**REQUIRED ACTION:** Render the material as a JSON list of strings with one string per line, starting at the line containing "Find the location of a particular element. This" and continuing through the line containing "x-tick-label: 2009 is", both included. Leave out blank lines.

=== Begin Enclosure ===

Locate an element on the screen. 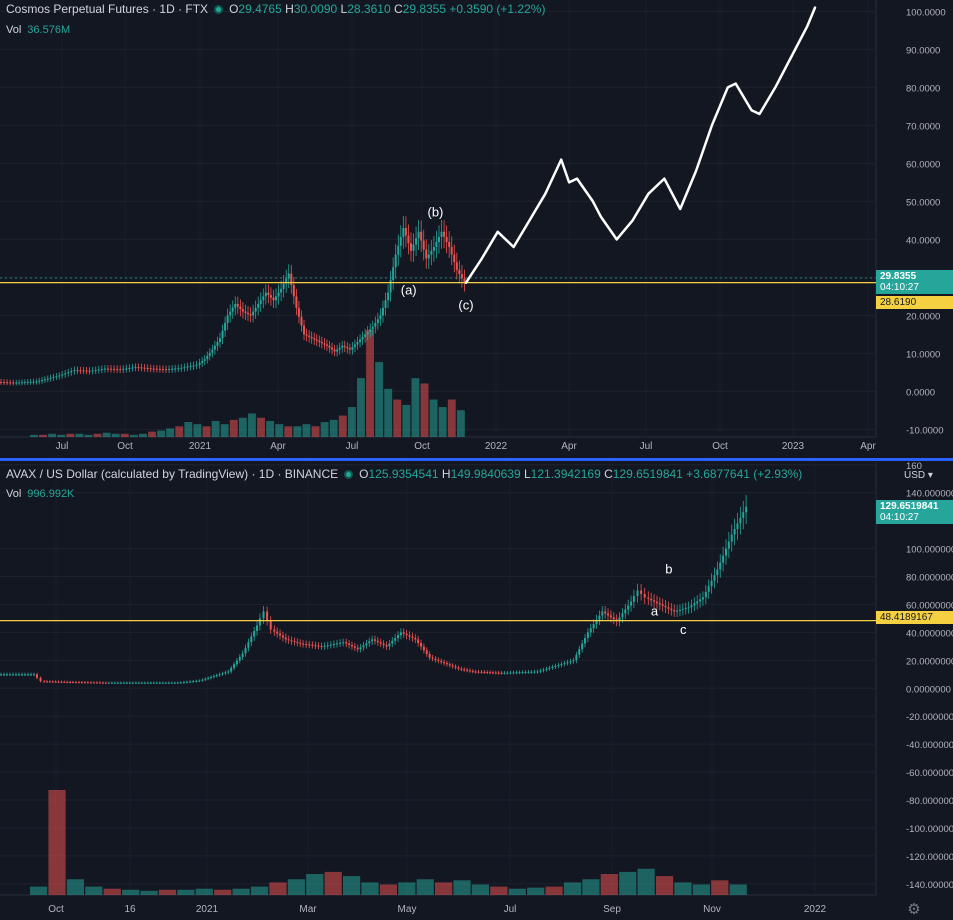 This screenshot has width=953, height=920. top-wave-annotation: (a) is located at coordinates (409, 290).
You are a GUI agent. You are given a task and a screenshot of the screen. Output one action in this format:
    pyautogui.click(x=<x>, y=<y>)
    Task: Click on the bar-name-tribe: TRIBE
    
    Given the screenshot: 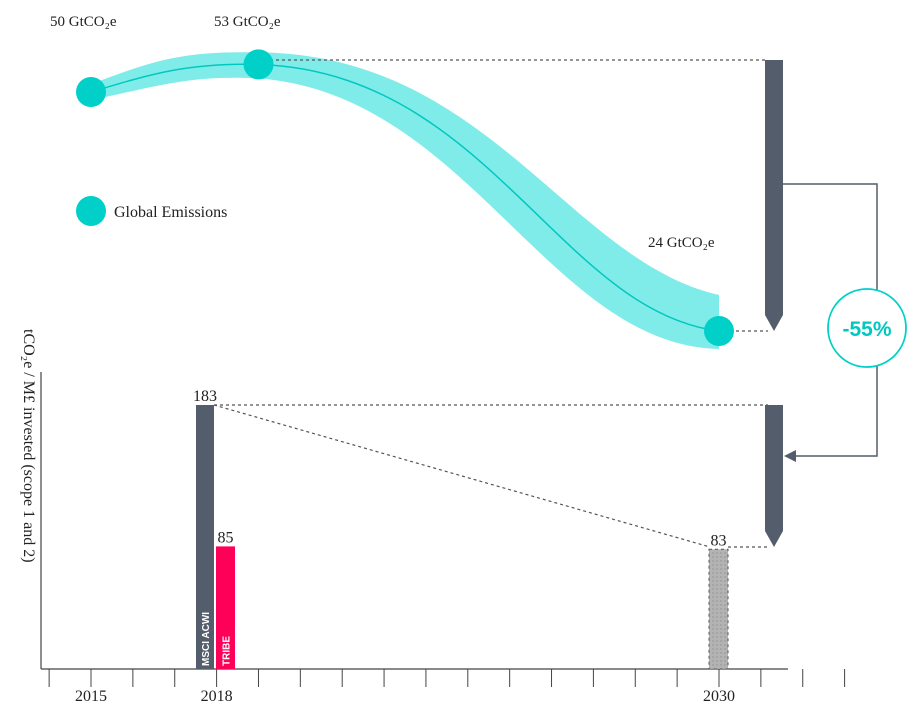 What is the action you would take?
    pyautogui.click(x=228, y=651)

=== End Enclosure ===
=== Begin Enclosure ===

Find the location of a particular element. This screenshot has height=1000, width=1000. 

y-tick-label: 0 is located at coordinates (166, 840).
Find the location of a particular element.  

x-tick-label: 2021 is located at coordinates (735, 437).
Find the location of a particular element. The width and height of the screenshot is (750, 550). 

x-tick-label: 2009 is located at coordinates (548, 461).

=== End Enclosure ===

**OUTPUT FOR THIS TASK:**
[
  "Find the location of a particular element. This screenshot has height=1000, width=1000. ",
  "y-tick-label: 0 is located at coordinates (166, 840).",
  "Find the location of a particular element.  ",
  "x-tick-label: 2021 is located at coordinates (735, 437).",
  "Find the location of a particular element. The width and height of the screenshot is (750, 550). ",
  "x-tick-label: 2009 is located at coordinates (548, 461)."
]